Similarly, the aerospace industry is benefiting from a growing middle-class in emerging markets, which is demanding more air travel; that, in turn, is boosting demand for aircraft.

“We see sustained demand for aircraft for a while,” Marx says, and that will flow through to engine manufacturers.

While ideas like autos and aerospace are appealing, “it’s tough to access if you limit yourself to a single country or region”, Marx says.

Focus on sectors

Outside opportunities

Australian investors, therefore, need to be more aware of investment opportunities that might exist outside their home market.

“There are many areas that look pretty compelling from a price perspective,” Pulido says.

At the regional/country level, Pulido says value investors are being paid to take risk, particularly in Europe and Japan, but it is time to take profits in US stocks.

Japan seems to be willing to make structural changes to its economy, he says, which could help unlock its stockmarket, which has been cheap for a very long time. Despite the Japanese rally this year, Pulido says the price-earnings (PE) and price-to-book (PB) ratios in Japan are historically cheap. He likes Japanese auto stocks, which are benefiting from local and Chinese demand.

There has also been an improvement in economic data from Europe, which could signal an inflection point, Pulido says. He says that one of the most distressed European economies, Spain, just posted a positive quarter of GDP growth. But while there is an improving economic picture, the market trades at a discount.

“We’d argue that discount won’t exist forever,” he says.

Pulido says the BlackRock Global Allocation Team has been adding to its industrial sector holdings.

By contrast, BlackRock is underweight and reducing its exposure to US stocks, including telecoms. At 14 times forward earnings, US stocks don’t look compelling on a relative basis, he says.

“That’s if you believe the forward earnings used,” Pulido says, adding that BlackRock believes estimates are too optimistic and have room to come down.

“It’s time to start taking profits in US equities.”

Less conviction

There is less conviction when it comes to emerging markets. In the past two years, BlackRock has cut exposure to emerging markets, including countries such as China and Brazil. But that stance could start to change, Pulido says. He says a lot of investors are “starting to throw the towel in” when it comes to emerging markets. “That could open up some windows of opportunity,” he says, though he adds that it is not a homogeneous category. BlackRock is increasing its weighting to some countries, such as South Korea.

There are also sector-based opportunities outside Australia. Padowitz says that in a slow-growth environment, where the pie isn’t expanding, industries and sectors are fighting each other for scarce dollars. Investors need to get exposure to companies that are taking “shares of dollars”. The health care sector, for example, might be taking dollars from consumer spending.

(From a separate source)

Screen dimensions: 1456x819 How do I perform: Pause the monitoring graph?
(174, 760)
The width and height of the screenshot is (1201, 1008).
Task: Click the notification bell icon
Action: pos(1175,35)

“As an investor, you need to find which industries and which companies within those [industries] are going to be able to take market share – by that I mean ‘share of dollar’, ” he says. “The more places you can look at and the more industries you’re allowed to explore, the greater the odds of finding one.”

The outlook for resources is also uncertain as China shifts to a service- and consumer-oriented economy. Padowitz says it will be less capital-intensive, which will impact on prices, or at least demand, of commodities.

“That has an impact on BHP and Rio,” he says.

“That’s dead money for a while on that side [resources], and we think the banks are expensive,” he says.

Pulido agrees that Australia is particularly exposed to a slowdown in China as it transitions to a more consumer-focused economy.

“How that affects the Australian economy and stockmarket is really hard to know,” he says. “But we challenge the Australian investor to say they are positioned for that.”

The best way to be positioned is to diversify, and that includes looking globally for opportunities.